What about the remaining steps?
So far, the transformation was performed for each character independently from each other (observe how password is just accessed by means of the global id). To stop simple character wise brute force, this obviously has to change; which is what the second part of the transformation deals with:
for (i=0; i < 32; i += 6){
final ^= idx << i;
}
uint h = 0x5a;
for (i = 0; i < 32; i++){
uint p = password[i];
uint r = (i * 3) & 7;
p = (p << r) | (p >> (8 - r));
p &= 0xff;
h ^= p;
}
final ^= (h | (h << 8) | (h << 16) | (h << 24));
The first for loop simply xors the global id idx to the result at several
postions. The more devastating part is the second loop: All characters of the
password are accumulated into one byte value by combining a bitwise rotate with
a multiplication by $3$. The result is then promoted to a 32 bit value by simply
duplicating the lowest byte and then xoring it to the final hash value. We don’t
know the value of h and therefore cannot reconstruct final from before the
final xor. Damn. Or can we?

--- Material shown ---

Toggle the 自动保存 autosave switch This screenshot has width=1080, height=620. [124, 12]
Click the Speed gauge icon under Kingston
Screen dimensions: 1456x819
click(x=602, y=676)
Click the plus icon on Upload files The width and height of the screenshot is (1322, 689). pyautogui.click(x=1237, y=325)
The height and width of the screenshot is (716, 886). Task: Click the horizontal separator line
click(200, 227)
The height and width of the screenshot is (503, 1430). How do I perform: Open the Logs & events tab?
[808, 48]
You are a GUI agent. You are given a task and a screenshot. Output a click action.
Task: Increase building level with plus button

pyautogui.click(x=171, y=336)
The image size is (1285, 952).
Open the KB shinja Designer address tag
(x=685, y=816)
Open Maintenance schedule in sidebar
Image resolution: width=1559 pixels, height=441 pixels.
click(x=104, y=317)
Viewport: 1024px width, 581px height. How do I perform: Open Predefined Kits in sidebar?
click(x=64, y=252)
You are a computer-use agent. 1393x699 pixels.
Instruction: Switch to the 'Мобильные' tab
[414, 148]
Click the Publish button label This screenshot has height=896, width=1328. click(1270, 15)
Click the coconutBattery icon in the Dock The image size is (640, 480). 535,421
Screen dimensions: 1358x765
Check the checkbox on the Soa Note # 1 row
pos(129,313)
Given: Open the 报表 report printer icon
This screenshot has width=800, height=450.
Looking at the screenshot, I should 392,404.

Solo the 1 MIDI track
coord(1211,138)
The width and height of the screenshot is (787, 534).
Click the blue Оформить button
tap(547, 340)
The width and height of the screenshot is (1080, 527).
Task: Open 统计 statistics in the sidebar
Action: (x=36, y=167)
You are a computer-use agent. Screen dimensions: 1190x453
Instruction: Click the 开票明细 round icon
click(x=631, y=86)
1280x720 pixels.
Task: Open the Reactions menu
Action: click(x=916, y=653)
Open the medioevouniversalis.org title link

--- Description of the task ---
Carry the passage about the password hash transformation forward from its last sentence. These rows aren't needed here.

--- Response for this exercise ---
Thinking about this a second we came to the conclusion that this it can be broken by performing a known plaintext attack on the target value the thread with idx 0. But, wait, what are our target values? Remember the long hexstring? Let’s get back to the binary a second time!
This is the main function of the binary after cleaning it up and teaching IDA
about SDL headers:
SDL_StartTextInput();
do
{
while ( SDL_PollEvent(&event) )
{
evt_type = event.type;
if ( event.type == SDL_QUIT )
goto LABEL_34;
if ( event.type - 768 > 1 )
goto LABEL_15;
if ( event.window.event == SDL_PEEKEVENT )
{
if ( event.window.data2 == 27 )
{
LABEL_34:
v21 = v30;
goto LABEL_35;
}
if ( (event.window.data2 == 0x400000BB || event.window.data2 == 8) && qword_4CA088 )
{
sub_486E60((__int64)&qword_4CA080, qword_4CA088 - 1, 1i64);
evt_type = event.type;
cmp_flag = 0;
LABEL_15:
if ( evt_type == SDL_TEXTINPUT && strlen(event.edit.text) == 1 )
{
if ( (unsigned __int64)qword_4CA088 <= 0x1F )
{
string_append((__int64)&qword_4CA080, &event.jhat.hat, 1ui64);
if ( qword_4CA088 == 32 )
goto LABEL_27;
LABEL_19:
cmp_flag = 0;
}
else
{
if ( qword_4CA088 != 32 )
goto LABEL_19;
LABEL_27:
v17 = (__int128 *)v42;
Size = 0i64;
v35 = 0;
Memory = &v35;
if ( (unsigned __int8)do_check(qword_4CA080, (unsigned int *)v42) )
{
do
{
v18 = *(_DWORD *)v17;
*(_QWORD *)Dest = 0i64;
v32 = 0;
sprintf_0(Dest, "%.8x", v18);
v19 = &Dest[strlen(Dest)];
if ( v19 - Dest > 0x7FFFFFFFFFFFFFFFi64 - Size )
sub_4921C0("basic_string::append");
string_append((__int64)&Memory, Dest, v19 - Dest);
v17 = (__int128 *)((char *)v17 + 4);
}
while ( &v43 != v17 );
v20 = (char *)Memory;
if ( Size != long_hexstring_data || Size && memcmp(Memory, long_hexstring_ptr, Size) )
cmp_flag = 1;
else
cmp_flag = 2;
}
else
{
v25 = __iob_func();
sub_41E440(&v25[2], "timeout error\n", v26);
v20 = (char *)Memory;
}
if ( v20 != &v35 )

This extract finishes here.